Chapter 8.2, Problem 55MR

To determine

Tosolve: The given inequality for $y$ and then graph the inequality.

Answer to Problem 55MR

The solution of inequality $-3y-x>9$ for y is $y<-\left(3+\frac{x}{3}\right)$ , and the graph of inequality $y<-\left(3+\frac{x}{3}\right)$ is shown in Figure-1.

Explanation of Solution

Given information:

The given system of inequality is $-3y-x>9$ .

Concept used:

Adding, subtracting, multiplying and dividing by a positive quantity on each side does not change the sign of an inequality.

Calculations:

The given inequality is $-3y-x>9$ ,

  $\Rightarrow -\left(3y+x\right)\times -1<9\times -1$  Multiplying each side by a -1 change the sign of inequality

  $\Rightarrow \left(3y+x\right)<-9$

  $\Rightarrow \left(3y+x\right)-x<-9-x$  Subtracting x from each side

  $\Rightarrow 3y+\cancel{x}-\cancel{x}<-\left(9+x\right)$

  $\Rightarrow 3y<-\left(9+x\right)$

  $\Rightarrow \frac{3y}{3}<-\frac{\left(9+x\right)}{3}$  Dividing each side by 3

  $\Rightarrow y<-\frac{\left(9+x\right)}{3}$

Thus, the solution of inequality $-3y-x>9$ for y is $y<-\frac{\left(9+x\right)}{3}=-\left(3+\frac{x}{3}\right)$ .

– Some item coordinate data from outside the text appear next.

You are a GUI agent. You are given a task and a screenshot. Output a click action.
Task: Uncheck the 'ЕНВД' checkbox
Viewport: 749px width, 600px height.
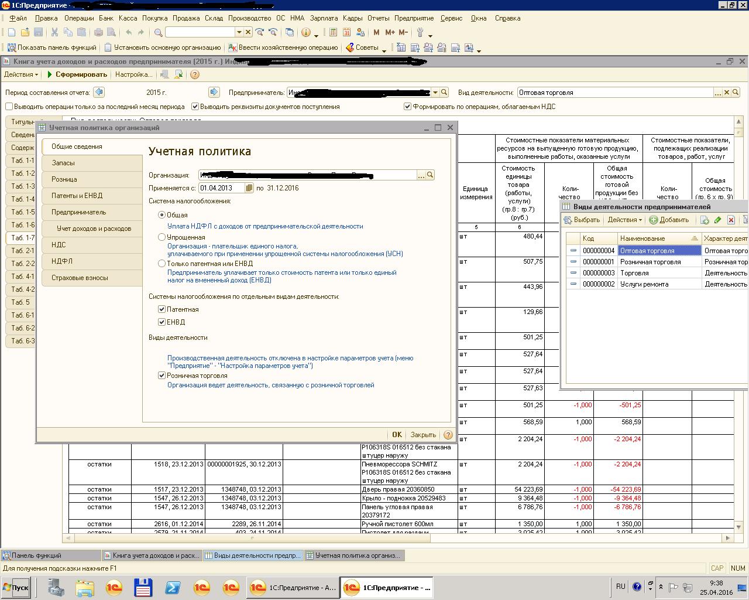[x=162, y=322]
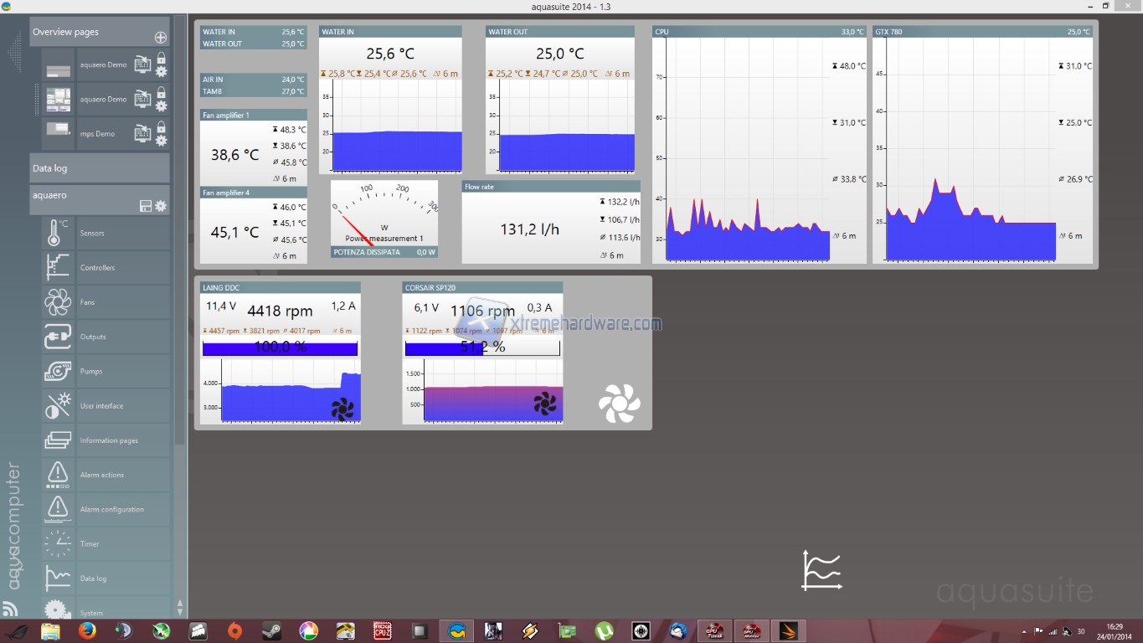The height and width of the screenshot is (643, 1143).
Task: Add a new overview page
Action: pos(161,38)
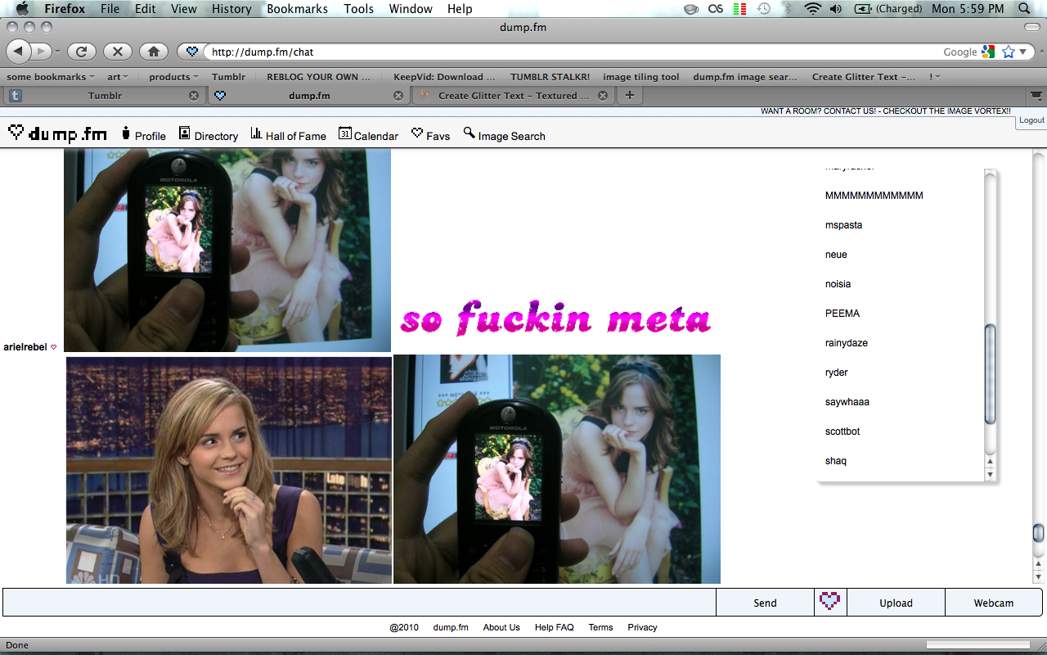Open the Directory icon link
The width and height of the screenshot is (1047, 655).
click(185, 133)
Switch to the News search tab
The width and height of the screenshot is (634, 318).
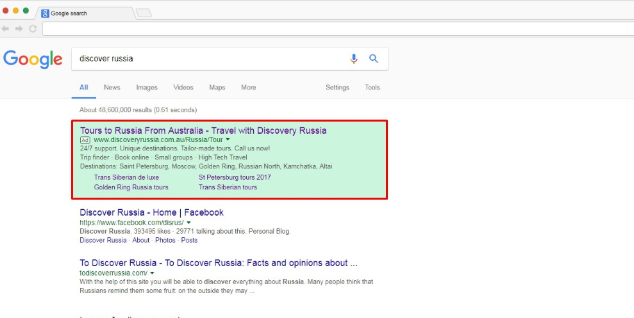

The graph of inequality $y<-\left(3+\frac{x}{3}\right)$ is shown in Figure-1 here.

  

Interpretation: All the points of the shaded region are the solutions of inequality $y<-\left(3+\frac{x}{3}\right)$ .

Conclusion:

The solution of inequality $-3y-x<9$ for y is $y<-\left(3+\frac{x}{3}\right)$ , and the graph of inequality $y<-\left(3+\frac{x}{3}\right)$ is shown in Figure-1.